* Instructions to follow:
Rewrite the rows below with every "Instruction" changed to "Step", leaving all other text unchanged.

------------------------------------------------------------

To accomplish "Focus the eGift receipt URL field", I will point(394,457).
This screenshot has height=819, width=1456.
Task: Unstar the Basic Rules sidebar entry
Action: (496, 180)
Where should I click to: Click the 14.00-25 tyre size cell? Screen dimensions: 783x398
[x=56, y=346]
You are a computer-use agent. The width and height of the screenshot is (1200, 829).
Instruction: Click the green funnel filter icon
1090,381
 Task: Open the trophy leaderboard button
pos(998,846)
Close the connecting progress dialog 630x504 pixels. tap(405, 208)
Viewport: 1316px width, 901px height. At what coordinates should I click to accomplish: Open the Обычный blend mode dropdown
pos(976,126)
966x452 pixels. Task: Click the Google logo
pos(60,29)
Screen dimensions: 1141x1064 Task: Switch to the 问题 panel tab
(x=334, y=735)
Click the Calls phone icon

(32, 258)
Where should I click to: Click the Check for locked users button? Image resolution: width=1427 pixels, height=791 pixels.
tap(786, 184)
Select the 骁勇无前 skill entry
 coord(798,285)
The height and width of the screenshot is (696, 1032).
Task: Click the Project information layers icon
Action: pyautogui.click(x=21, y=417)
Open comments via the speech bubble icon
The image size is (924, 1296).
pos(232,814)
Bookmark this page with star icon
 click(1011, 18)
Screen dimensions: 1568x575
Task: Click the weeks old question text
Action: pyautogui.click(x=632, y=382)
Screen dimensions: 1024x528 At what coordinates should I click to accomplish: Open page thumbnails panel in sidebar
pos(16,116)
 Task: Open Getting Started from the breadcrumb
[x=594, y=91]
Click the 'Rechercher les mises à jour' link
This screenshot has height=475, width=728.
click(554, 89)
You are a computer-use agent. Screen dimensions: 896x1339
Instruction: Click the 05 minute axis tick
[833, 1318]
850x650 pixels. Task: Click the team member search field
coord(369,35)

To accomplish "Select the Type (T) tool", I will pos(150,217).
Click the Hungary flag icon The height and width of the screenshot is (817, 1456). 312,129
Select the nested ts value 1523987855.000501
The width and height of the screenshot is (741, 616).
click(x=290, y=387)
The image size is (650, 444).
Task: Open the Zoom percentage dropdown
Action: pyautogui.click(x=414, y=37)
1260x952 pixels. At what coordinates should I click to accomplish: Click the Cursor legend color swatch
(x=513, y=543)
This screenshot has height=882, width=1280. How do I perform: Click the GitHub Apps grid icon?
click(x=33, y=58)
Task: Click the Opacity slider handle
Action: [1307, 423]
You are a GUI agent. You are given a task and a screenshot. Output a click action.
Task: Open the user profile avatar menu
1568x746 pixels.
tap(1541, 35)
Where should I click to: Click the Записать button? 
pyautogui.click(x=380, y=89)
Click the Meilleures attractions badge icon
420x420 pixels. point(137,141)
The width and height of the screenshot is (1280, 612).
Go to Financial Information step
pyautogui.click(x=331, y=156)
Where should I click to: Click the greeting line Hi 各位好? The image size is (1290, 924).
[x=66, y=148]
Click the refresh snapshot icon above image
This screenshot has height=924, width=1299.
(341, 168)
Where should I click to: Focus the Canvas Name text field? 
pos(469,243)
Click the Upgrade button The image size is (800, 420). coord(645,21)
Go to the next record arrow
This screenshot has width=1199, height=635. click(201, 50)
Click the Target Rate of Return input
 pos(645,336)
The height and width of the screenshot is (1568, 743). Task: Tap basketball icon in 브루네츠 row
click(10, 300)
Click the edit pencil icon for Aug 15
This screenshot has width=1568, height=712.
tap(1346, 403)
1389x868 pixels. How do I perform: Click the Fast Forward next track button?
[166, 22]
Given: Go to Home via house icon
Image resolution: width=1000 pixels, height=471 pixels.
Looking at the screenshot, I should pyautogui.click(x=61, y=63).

------------------------------------------------------------

* Solution for this exercise:
To accomplish "Focus the eGift receipt URL field", I will point(394,457).
This screenshot has height=819, width=1456.
Task: Unstar the Basic Rules sidebar entry
Action: (496, 180)
Where should I click to: Click the 14.00-25 tyre size cell? Screen dimensions: 783x398
[x=56, y=346]
You are a computer-use agent. The width and height of the screenshot is (1200, 829).
Step: Click the green funnel filter icon
1090,381
 Task: Open the trophy leaderboard button
pos(998,846)
Close the connecting progress dialog 630x504 pixels. tap(405, 208)
Viewport: 1316px width, 901px height. At what coordinates should I click to accomplish: Open the Обычный blend mode dropdown
pos(976,126)
966x452 pixels. Task: Click the Google logo
pos(60,29)
Screen dimensions: 1141x1064 Task: Switch to the 问题 panel tab
(x=334, y=735)
Click the Calls phone icon

(32, 258)
Where should I click to: Click the Check for locked users button? Image resolution: width=1427 pixels, height=791 pixels.
tap(786, 184)
Select the 骁勇无前 skill entry
 coord(798,285)
The height and width of the screenshot is (696, 1032).
Task: Click the Project information layers icon
Action: pyautogui.click(x=21, y=417)
Open comments via the speech bubble icon
The image size is (924, 1296).
pos(232,814)
Bookmark this page with star icon
 click(1011, 18)
Screen dimensions: 1568x575
Task: Click the weeks old question text
Action: pyautogui.click(x=632, y=382)
Screen dimensions: 1024x528 At what coordinates should I click to accomplish: Open page thumbnails panel in sidebar
pos(16,116)
 Task: Open Getting Started from the breadcrumb
[x=594, y=91]
Click the 'Rechercher les mises à jour' link
This screenshot has height=475, width=728.
click(554, 89)
You are a computer-use agent. Screen dimensions: 896x1339
Step: Click the 05 minute axis tick
[833, 1318]
850x650 pixels. Task: Click the team member search field
coord(369,35)

To accomplish "Select the Type (T) tool", I will pos(150,217).
Click the Hungary flag icon The height and width of the screenshot is (817, 1456). 312,129
Select the nested ts value 1523987855.000501
The width and height of the screenshot is (741, 616).
click(x=290, y=387)
The image size is (650, 444).
Task: Open the Zoom percentage dropdown
Action: pyautogui.click(x=414, y=37)
1260x952 pixels. At what coordinates should I click to accomplish: Click the Cursor legend color swatch
(x=513, y=543)
This screenshot has height=882, width=1280. How do I perform: Click the GitHub Apps grid icon?
click(x=33, y=58)
Task: Click the Opacity slider handle
Action: [1307, 423]
You are a GUI agent. You are given a task and a screenshot. Output a click action.
Task: Open the user profile avatar menu
1568x746 pixels.
tap(1541, 35)
Where should I click to: Click the Записать button? 
pyautogui.click(x=380, y=89)
Click the Meilleures attractions badge icon
420x420 pixels. point(137,141)
The width and height of the screenshot is (1280, 612).
Go to Financial Information step
pyautogui.click(x=331, y=156)
Where should I click to: Click the greeting line Hi 各位好? The image size is (1290, 924).
[x=66, y=148]
Click the refresh snapshot icon above image
This screenshot has height=924, width=1299.
(341, 168)
Where should I click to: Focus the Canvas Name text field? 
pos(469,243)
Click the Upgrade button The image size is (800, 420). coord(645,21)
Go to the next record arrow
This screenshot has width=1199, height=635. click(201, 50)
Click the Target Rate of Return input
 pos(645,336)
The height and width of the screenshot is (1568, 743). Task: Tap basketball icon in 브루네츠 row
click(10, 300)
Click the edit pencil icon for Aug 15
This screenshot has width=1568, height=712.
tap(1346, 403)
1389x868 pixels. How do I perform: Click the Fast Forward next track button?
[166, 22]
Given: Go to Home via house icon
Image resolution: width=1000 pixels, height=471 pixels.
Looking at the screenshot, I should pyautogui.click(x=61, y=63).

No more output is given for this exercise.